トランプ氏は「就任前」や「就任後24時間以内」にロシアとウクライナの戦闘を終わらせると豪語し、停戦の仲介に意欲を示してきた。停戦の具体案は不明だが、ウクライナの北大西洋条約機構(NATO)加盟を棚上げしたり、ロシアが占領するウクライナ領の実効支配を認めたりするほか、停戦ラインに非武装地帯を設ける案などが取り沙汰されている。
ケロッグ氏も、プーチン露大統領を交渉の席につかせるため、ウクライナのNATO加盟の長期凍結を提案するよう主張。
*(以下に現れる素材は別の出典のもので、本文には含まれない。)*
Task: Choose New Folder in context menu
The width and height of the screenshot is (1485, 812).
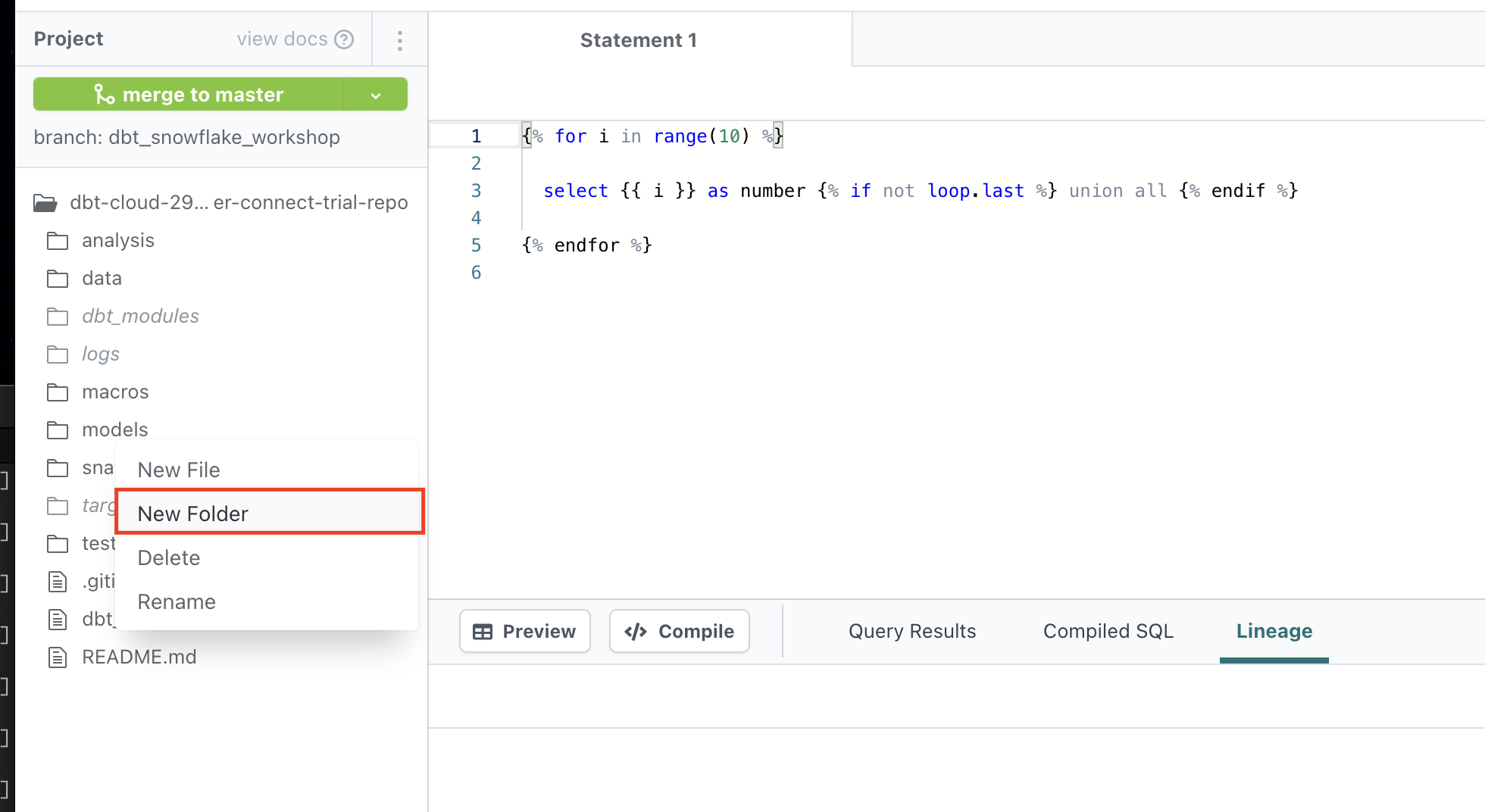Action: (x=193, y=514)
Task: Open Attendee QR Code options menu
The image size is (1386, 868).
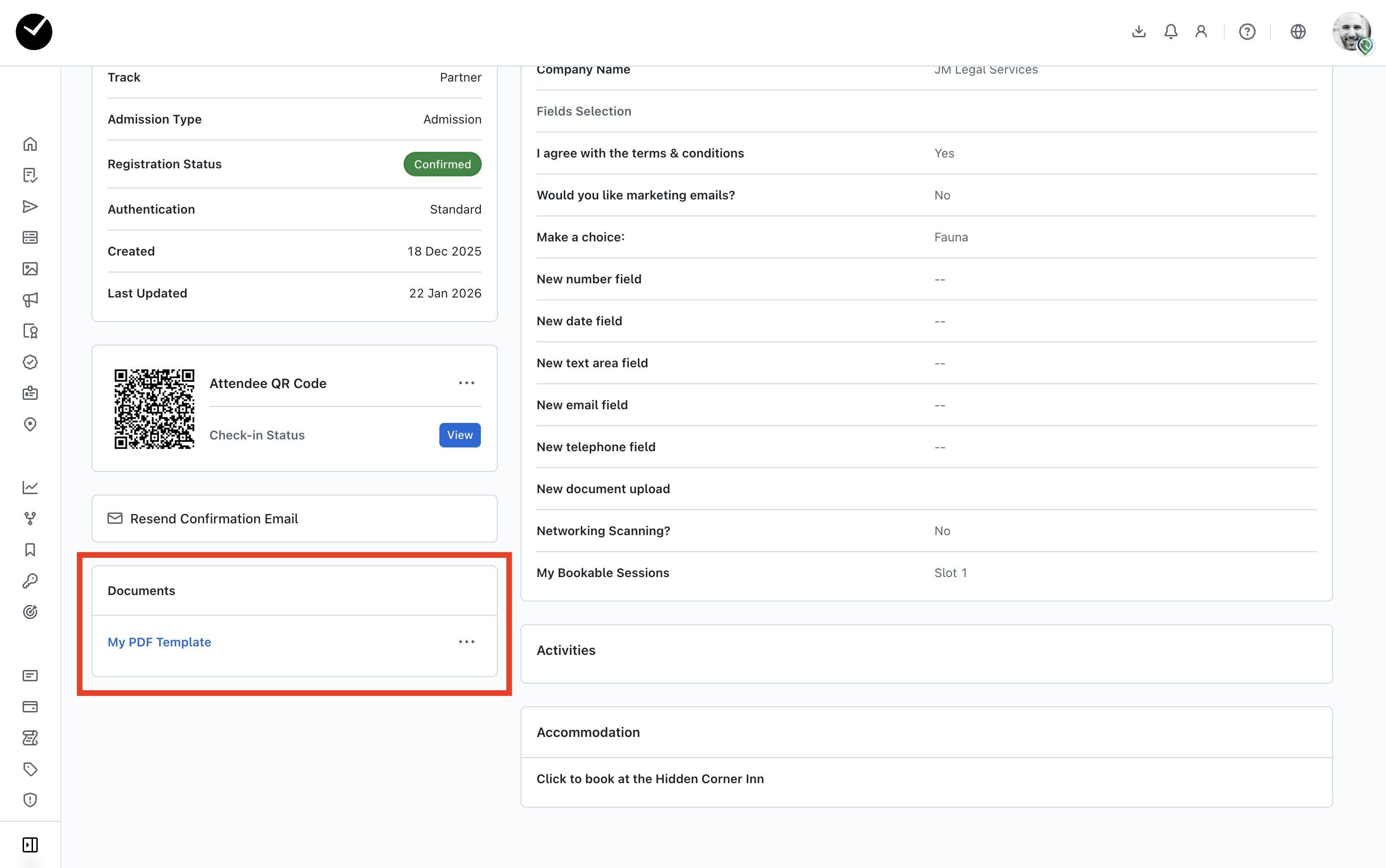Action: [x=466, y=383]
ウクライナに対しては、交渉への参加を米国による支援継続の条件にすべきだと訴えている。
トランプ次期政権下での停戦交渉が現実味を帯びる中、ウクライナにとっては交渉で不利な立場に置かれないために、戦況を好転させることが重要となる。
ただAP通信によると、ウクライナ軍の兵員不足への懸念が強まっており、バイデン政権は、徴兵対象年齢の下限を現行の25歳から18歳に引き下げるよう求めている。米側は、ウクライナ政府が10月末に発表した16万人の追加動員よりも多い兵員が必要だとみている。ただ徴兵年齢の引き下げは国民の反発を招きかねず、ゼレンスキー大統領は難しい対応を迫られている。
また、米紙ウォール・ストリート・ジャーナルによると、バイデン政権が米議会で可決されたウクライナへの軍事支援について、任期中には全ては使い切れない見通しだ。バイデン政権は任期中にできるだけ多くの支援を行う方針を示していたが、現時点で65億ドル(約9800億円)以上残っている。支援を駆け込みで急増させると、米軍の即応態勢に影響が出るほど備蓄が減ってしまう恐れがあるという。